In this case, the specialty organizations had their subject matter specialists speak to how these procedures can be performed safely in the ASC and how adding the codes would increase access for Medicare beneficiaries. 

“If at all possible, that’s how ASCA likes for it to go—working closely with and in conjunction with the specialty organizations,” Ms. Newbury said. ASCA also supports specialty organizations’ efforts through submitting comment letters, codes for approval and encouraging its members to reach out and support the code expansion.

Spine procedures comprised another sizable share of the codes added to the CPL. That advocacy effort required a different approach, Ms. Newbury said. 

“We had a spine surgeon in the ASC space who was able to perform a lot of the lumbar fusion codes during the COVID-19 pandemic when CMS created a Hospital Without Walls Program, as that allowed ASCs to expand upon what they could do,” she said. “And that was a great opportunity to showcase how those spine codes could safely be done on the Medicare population.”

Having Medicare population-specific data is very important, but challenging, Ms. Newbury said. CMS is most concerned about whether procedures can be safely performed on this population specifically, but many ASCs take on a high percentage of patients through private insurance. 

“[The spine physicians] published this data, and it still took a few years working with CMS and providing that information to them,” Ms. Newbury said. “But they did, for 2026, finally add those codes, allowing access to the entire country now for those spine codes.”
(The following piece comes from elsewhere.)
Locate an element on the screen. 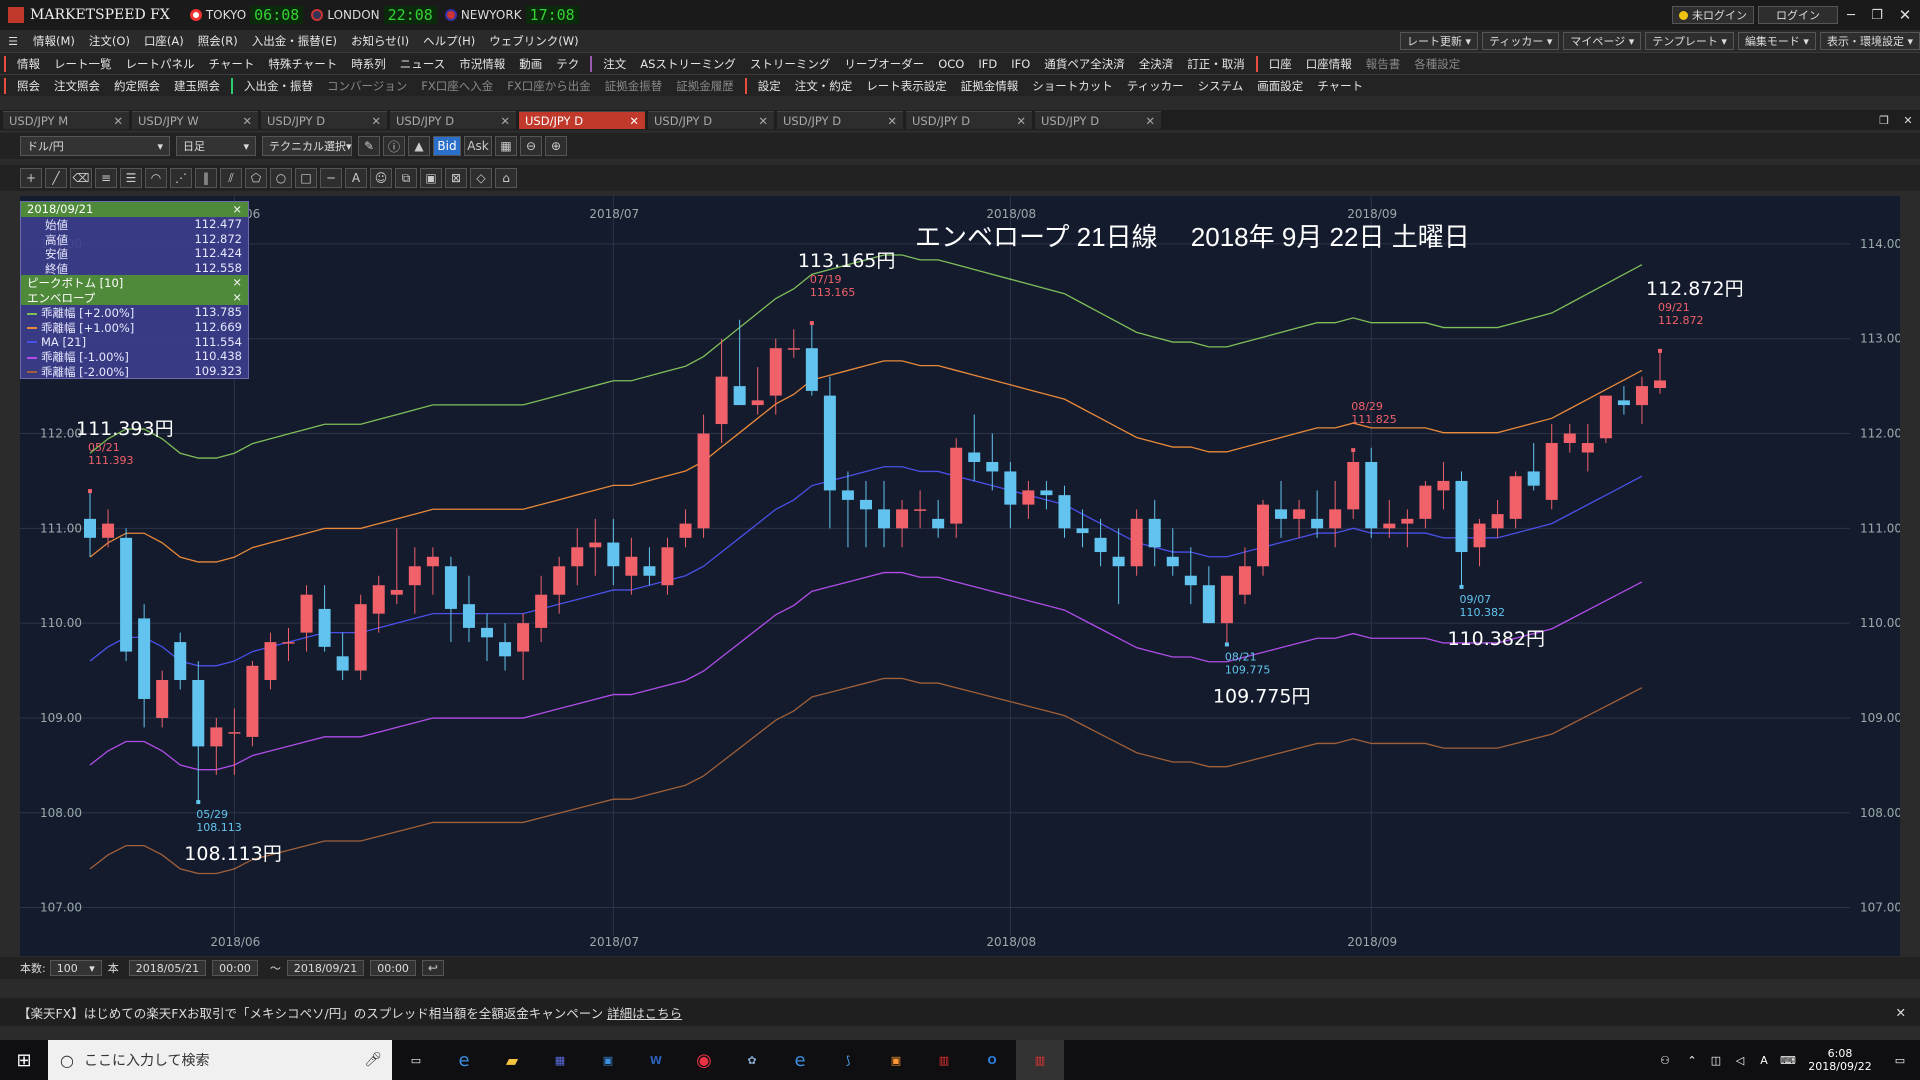  vlines-icon: ‖ is located at coordinates (206, 178).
She also said that there has been a general “mindset shift” among lawmakers and the general public as ASCs become more widely utilized across the country and a more regular part of people’s healthcare experience. 
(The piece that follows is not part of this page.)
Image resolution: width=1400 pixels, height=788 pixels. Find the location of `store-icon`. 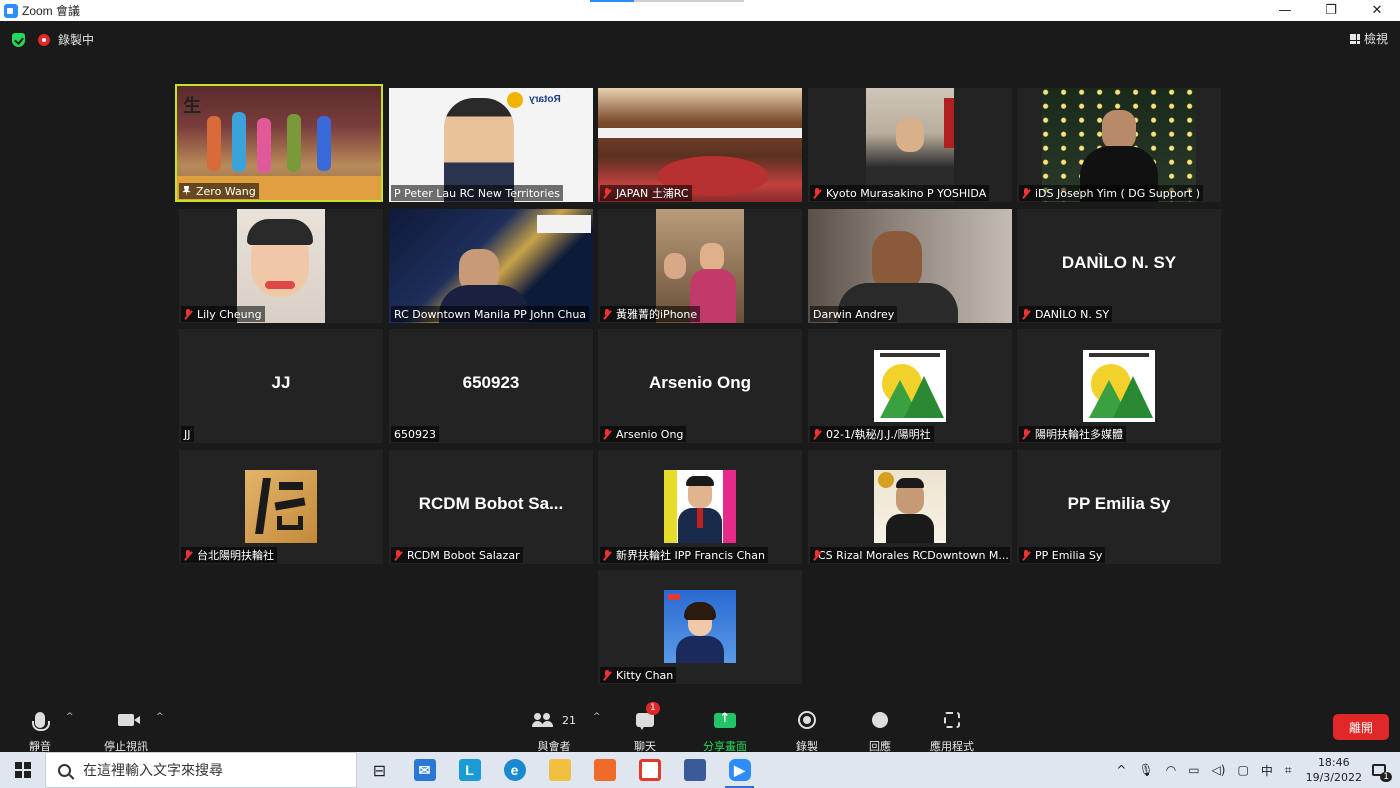

store-icon is located at coordinates (604, 770).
Moving forward, enhanced data collection and analysis will be the most important tools for continued ASC advocacy, she said. 

“While one physician anecdotally talking about their experience is nice, being able to collectively present data from multiple facilities—benchmarking is important, registries are great—having everybody pull together and provide as much data as possible, and being able to say there were 5,000 procedure done safely is probably more impactful than [one facility] being able to speak to their 75 or 100 procedures.”

This ties into a common theme behind the expansion of the ASC space overall — efficiency.

“Just like ASCs have to be efficient, we have to be efficient in our advocacy,” she said. “We have to cut through the noise and really be able to provide compelling information in a quick and easy to digest fashion to CMS.”